- Вперед, за скарбами гетьмана!
- Directed by: Vadym Kastelli
- Written by: Leonid Slutskyi; Vasyl Trubay; Vadym Kastelli;
- Starring: Oleksandr Bondarenko; Yuriy Mazhuha; Yuriy Yevsyukov;
- Cinematography: Vitaliy Zaporozhchenko
- Music by: Ihor Stetsiuk
- Production company: Dovzhenko Film Studios
- Distributed by: Fest-Zemlya
- Release date: 1993;
- Running time: 90 minutes
- Country: Ukraine
- Language: Ukrainian

= Forward, for the Hetman's Treasures! =

1993 Ukrainian satirical comedy film

Forward, for the Hetman's Treasures! (Вперед, за скарбами гетьмана!, translit. Vpered, za skarbamy hetmana!) is a 1993 Ukrainian satirical comedy film directed by Vadym Kastelli. Produced during the early years of Ukraine's independence, the film is an absurdist political farce that parodies the legend of the Gold of Polubotok.

== Plot ==
The story begins in the 18th century, when the Ukrainian Hetman Pavlo Polubotok sends his son to a British bank with barrels of gold, hoping the treasure will one day aid a free Ukraine. He entrusts his son with a secret code to the deposit.

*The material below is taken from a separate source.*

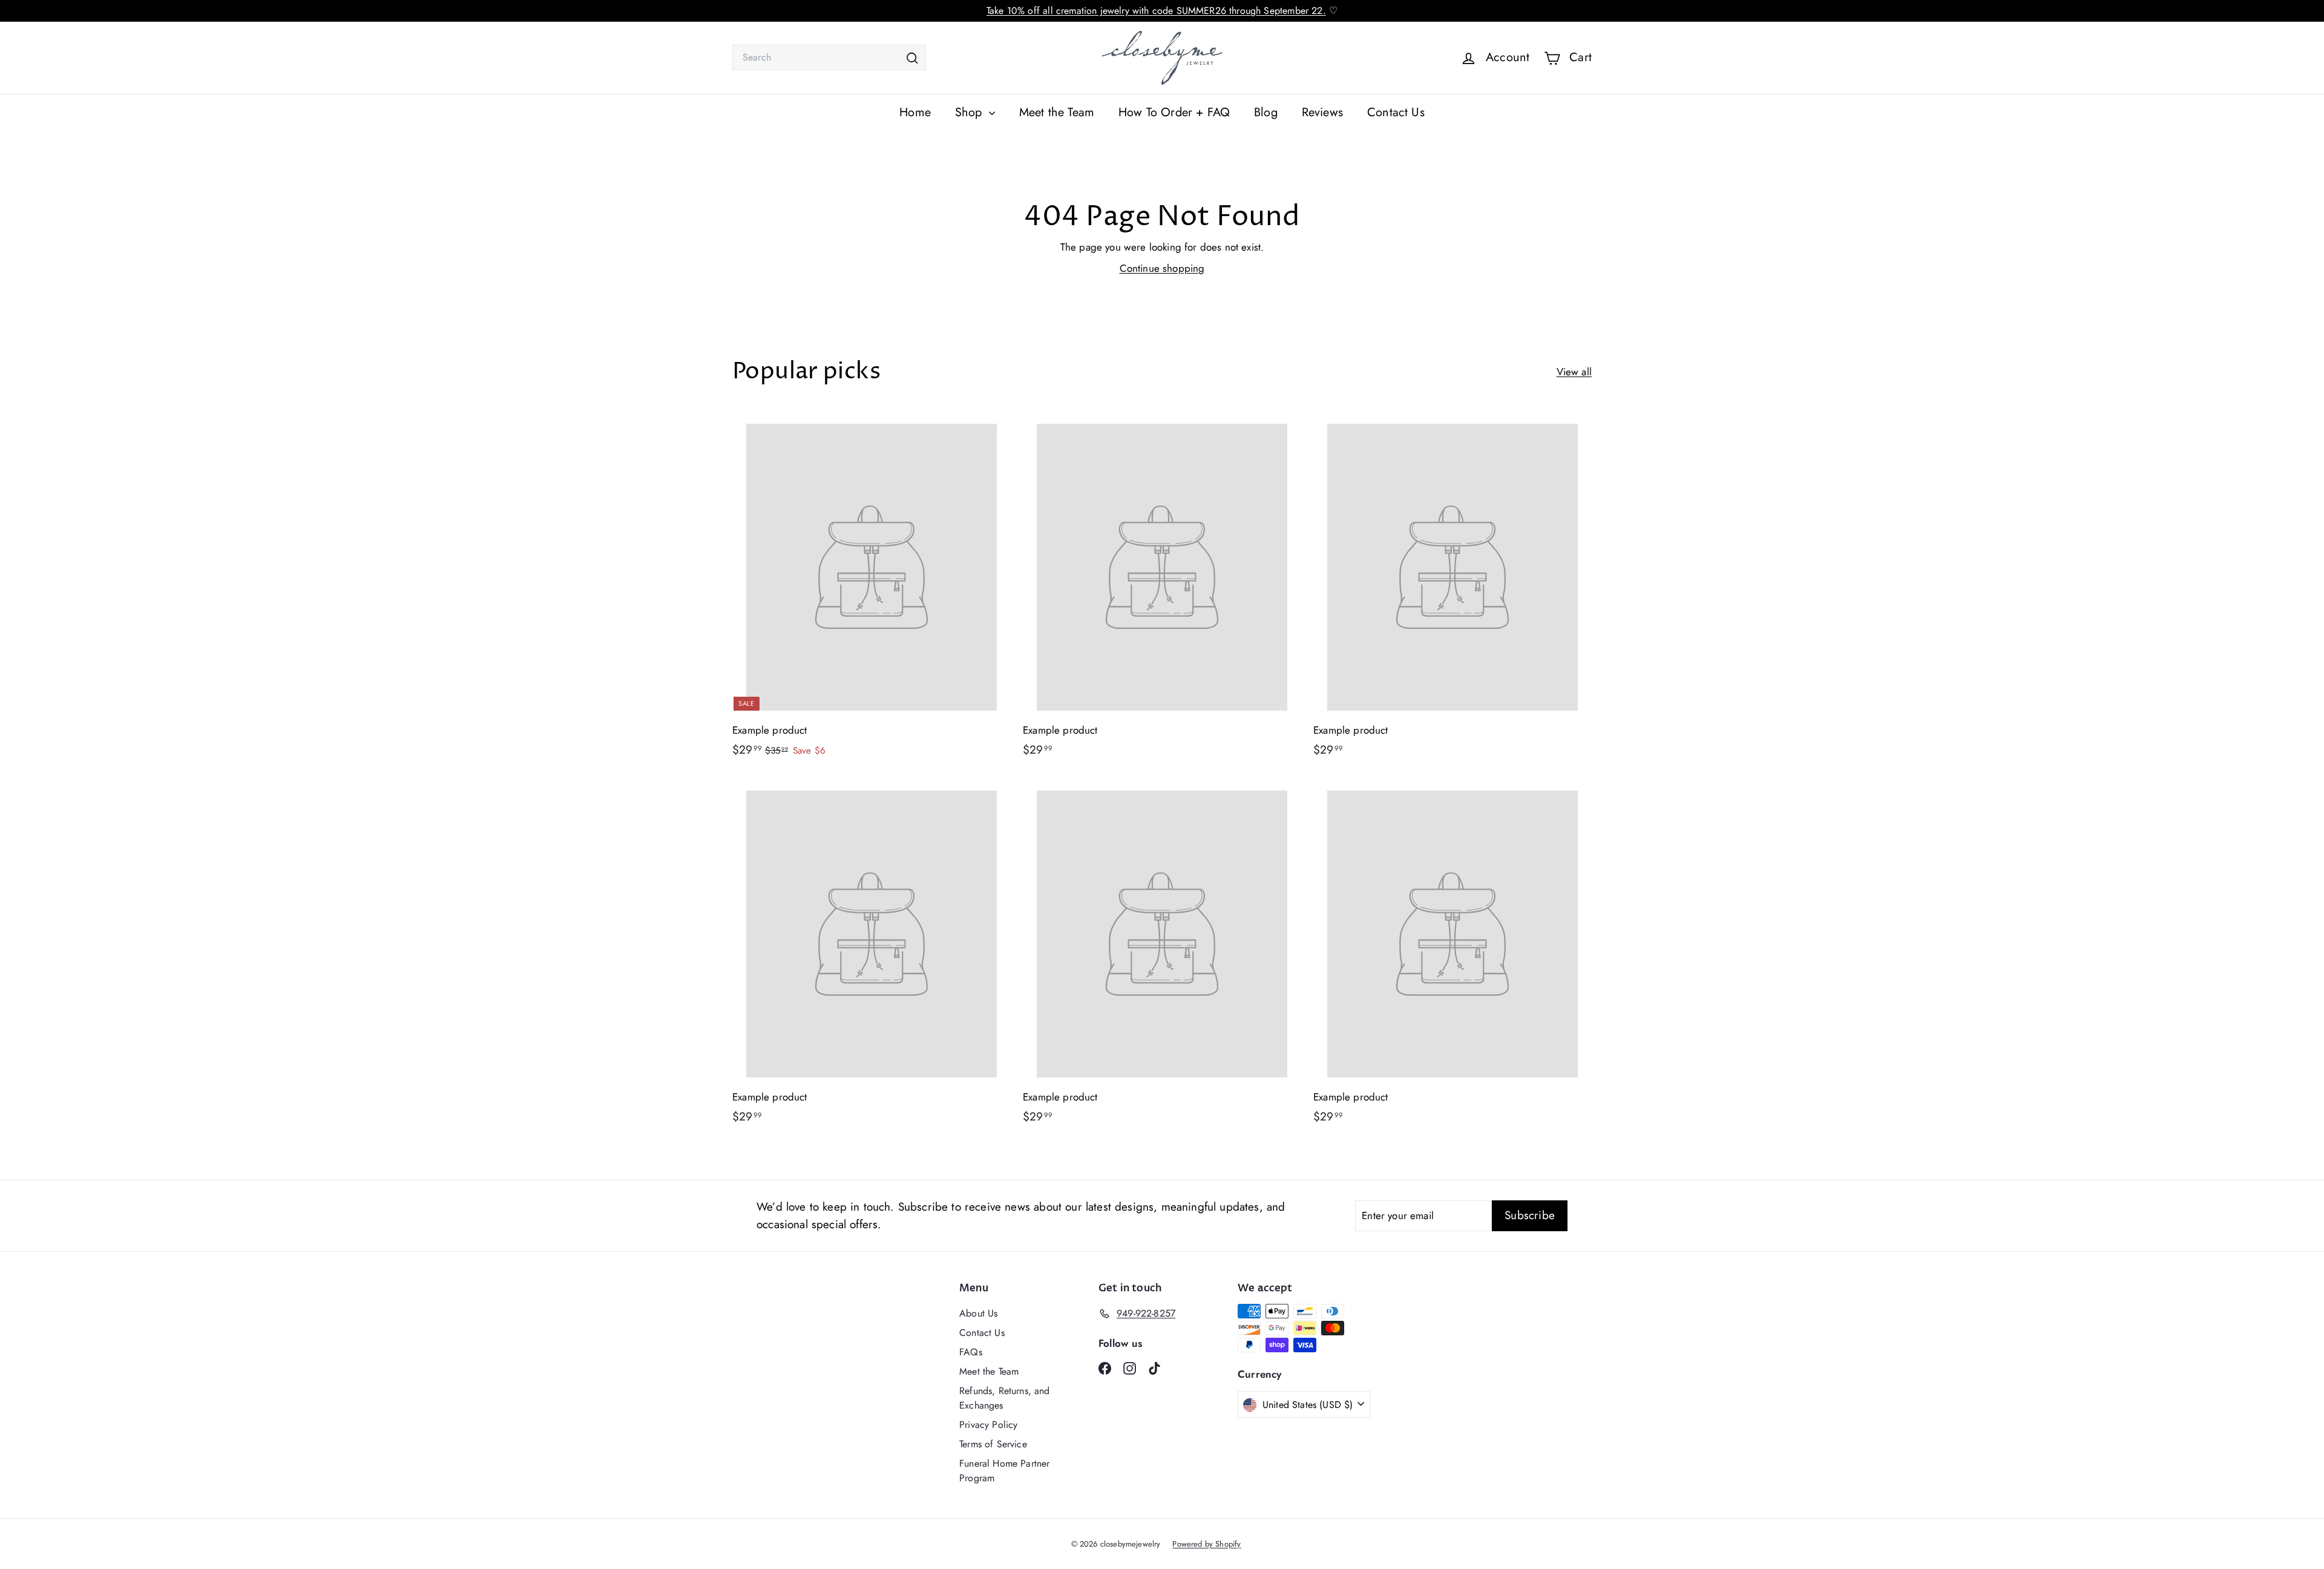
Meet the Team (1056, 112)
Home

In 1993, shortly after the Declaration of Independence of Ukraine, the Hetman's descendant—also named Ivan Polubotok—becomes a target for various international and domestic intelligence agencies. Ivan, an unassuming villager involved in the honey trade, is oblivious to his heritage. However, the KGB, foreign spies, and local political factions are convinced he knows the secret bank code.

Pursued by the mysterious "Man in Black" and other agents, Ivan travels from his village to Kyiv. Along the way, he encounters a series of surreal obstacles: a secret meeting of communists who dream of monetizing Lenin monuments, an attempt by a spy named Zhannochka to entrap him, and the magical assistance of a local witch, Odarka. The journey culminates in London, where Ivan must navigate a chaotic struggle for the gold, involving caricatured versions of contemporary political leaders.

== Cast ==
- Oleksandr Bondarenko as Ivan Polubotok
- Yuriy Mazhuha as General Felix
- Yuriy Yevsyukov as the "Man in Black" (KGB Agent)
- Natalia Sumska as Zhannochka

== Production and legacy ==
The film was the directorial debut of Vadym Kastelli and was produced at the Dovzhenko Film Studios. It is recognized as one of the first major political satires of independent Ukraine. According to the Dovzhenko Centre, the film utilizes "grotesque" humor to reflect the "spy mania" and social uncertainty of the post-Soviet transition in the early 1990s.

The film parodies the widespread public hope that the legendary gold of Polubotok would resolve the nation's economic crises, a theme that has given it cult status in Ukrainian cinema history.